** HOW TO COMPLETE THIS TASK **
Copy verbatim the span of lines beginning at the line that contains "Click the 169 粉丝 count" and ending with the final line of the data. Exclude pictures from the copy.

** ENTRIES SUPPLIED **
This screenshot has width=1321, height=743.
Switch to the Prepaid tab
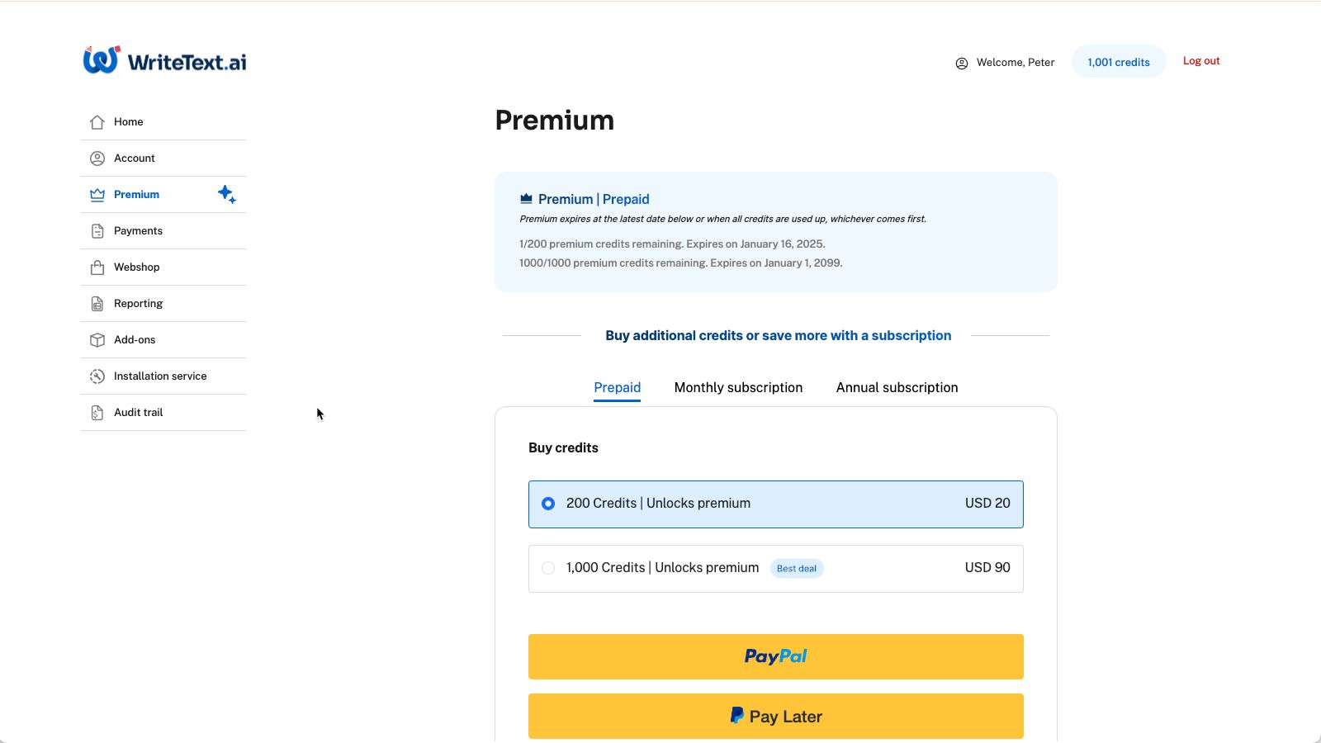click(617, 388)
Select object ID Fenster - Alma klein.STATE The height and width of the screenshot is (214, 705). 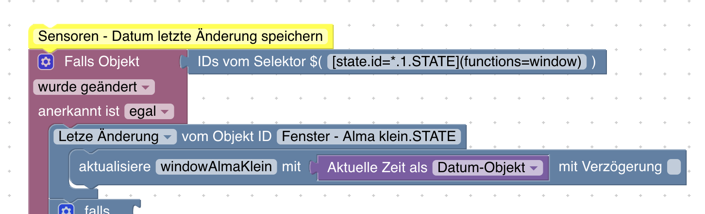tap(369, 136)
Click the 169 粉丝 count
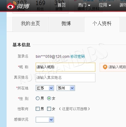This screenshot has width=126, height=127. click(40, 5)
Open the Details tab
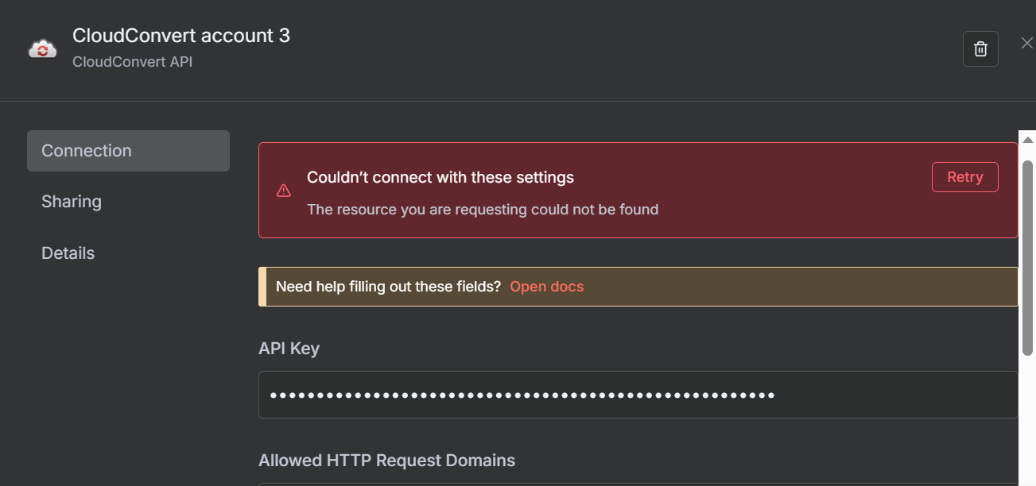1036x486 pixels. click(68, 253)
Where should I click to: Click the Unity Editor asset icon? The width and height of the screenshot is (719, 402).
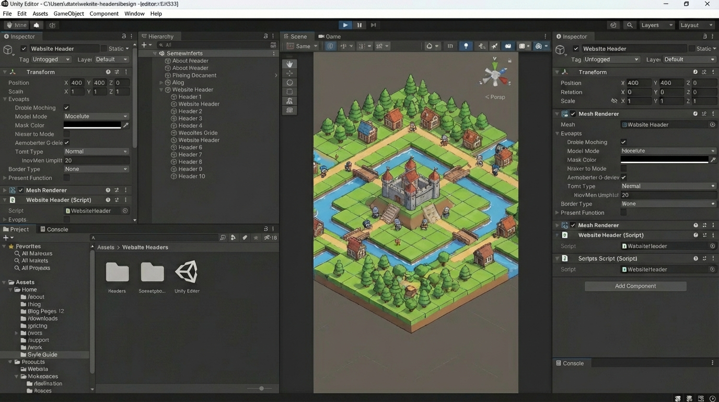click(x=187, y=272)
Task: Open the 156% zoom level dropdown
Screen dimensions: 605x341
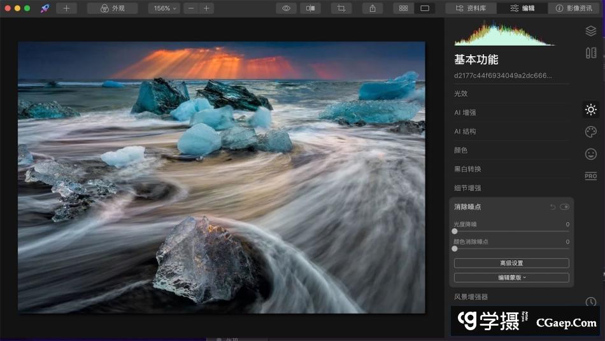Action: (x=164, y=8)
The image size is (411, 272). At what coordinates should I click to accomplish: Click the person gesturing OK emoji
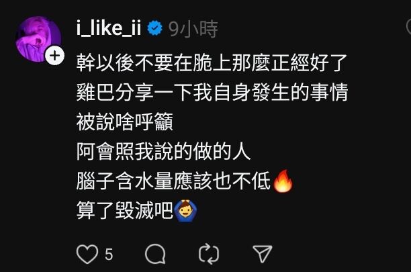pyautogui.click(x=185, y=211)
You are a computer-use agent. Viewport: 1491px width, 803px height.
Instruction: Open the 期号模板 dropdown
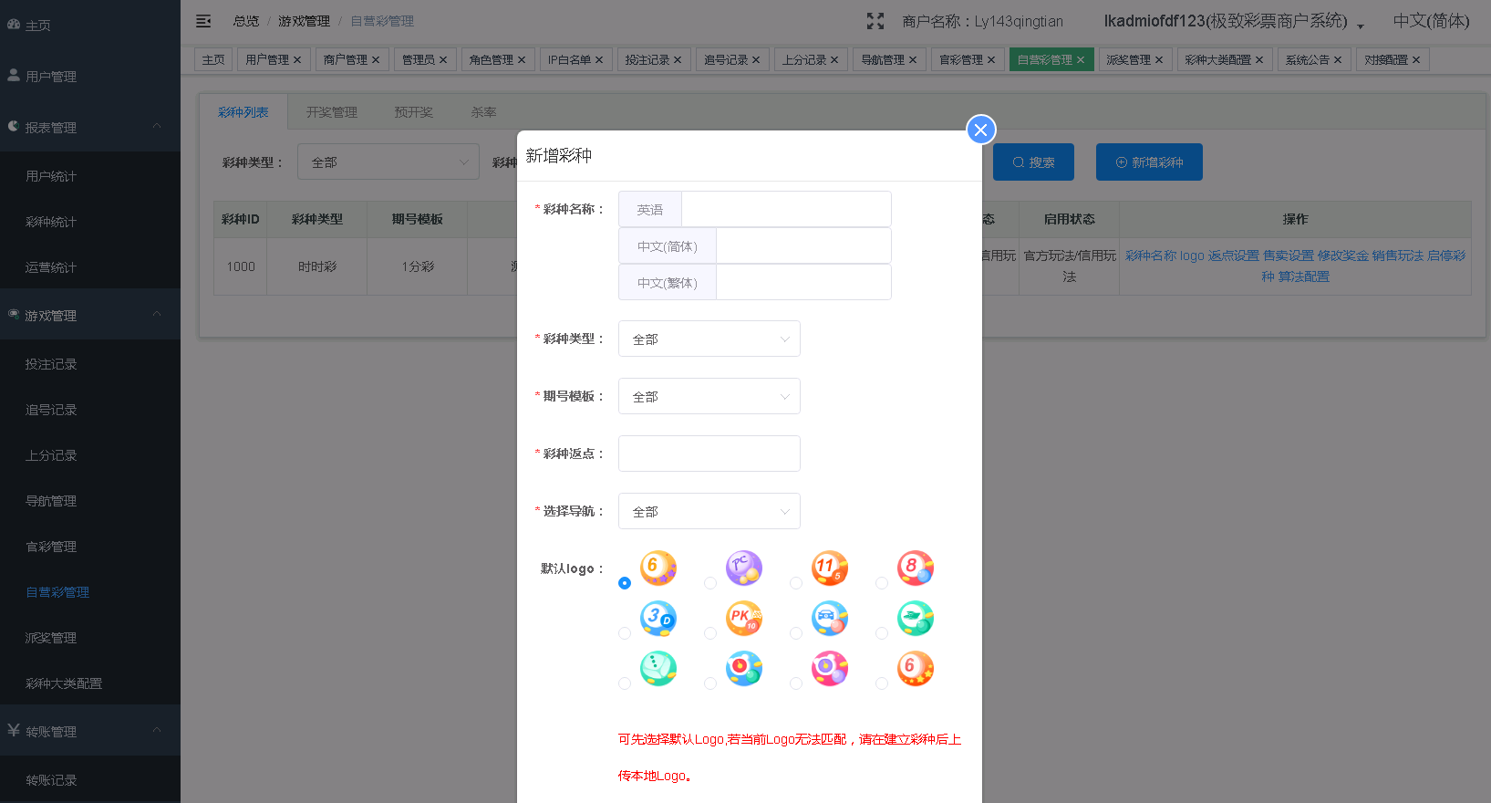pos(709,396)
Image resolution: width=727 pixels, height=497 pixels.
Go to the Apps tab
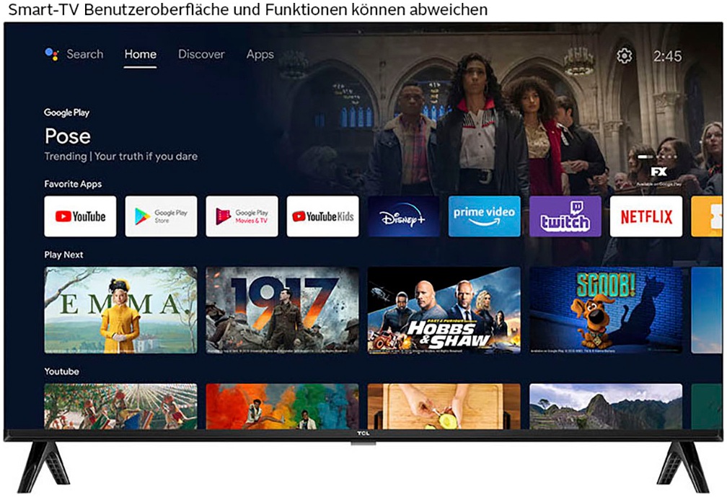260,54
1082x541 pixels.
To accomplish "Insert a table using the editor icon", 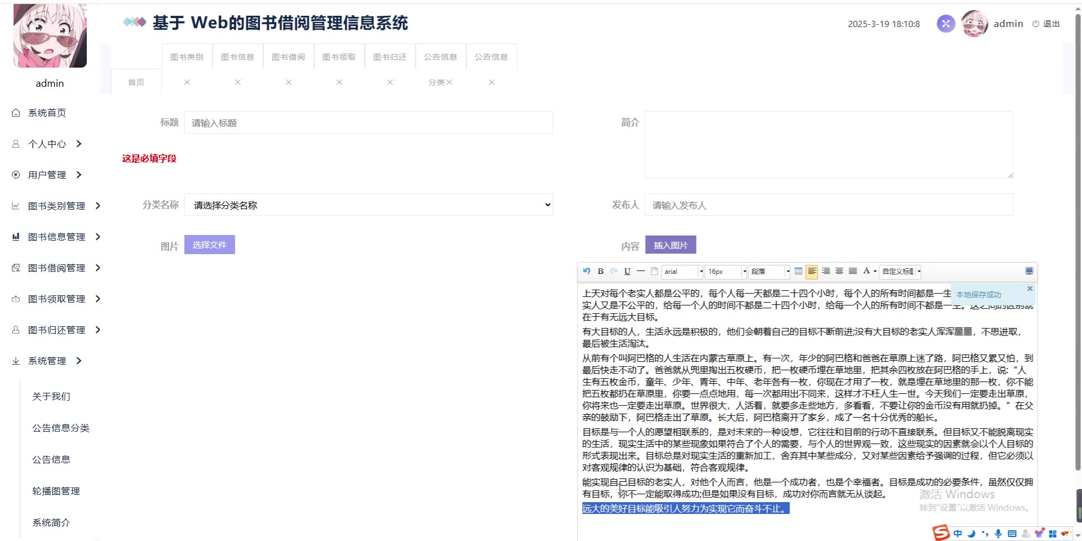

** REPLY **
Click the 169 粉丝 count
This screenshot has width=126, height=127. click(40, 5)
Open the Details tab
1036x486 pixels. click(68, 253)
Where should I click to: Click the Unity Editor asset icon? The width and height of the screenshot is (719, 402).
click(x=187, y=272)
Task: Open the 156% zoom level dropdown
Screen dimensions: 605x341
Action: (x=164, y=8)
The image size is (411, 272). At what coordinates should I click to accomplish: Click the person gesturing OK emoji
pyautogui.click(x=185, y=211)
You are a computer-use agent. Viewport: 1491px width, 803px height.
Instruction: Open the 期号模板 dropdown
pos(709,396)
Image resolution: width=727 pixels, height=497 pixels.
Go to the Apps tab
260,54
1082x541 pixels.
To accomplish "Insert a table using the editor icon", 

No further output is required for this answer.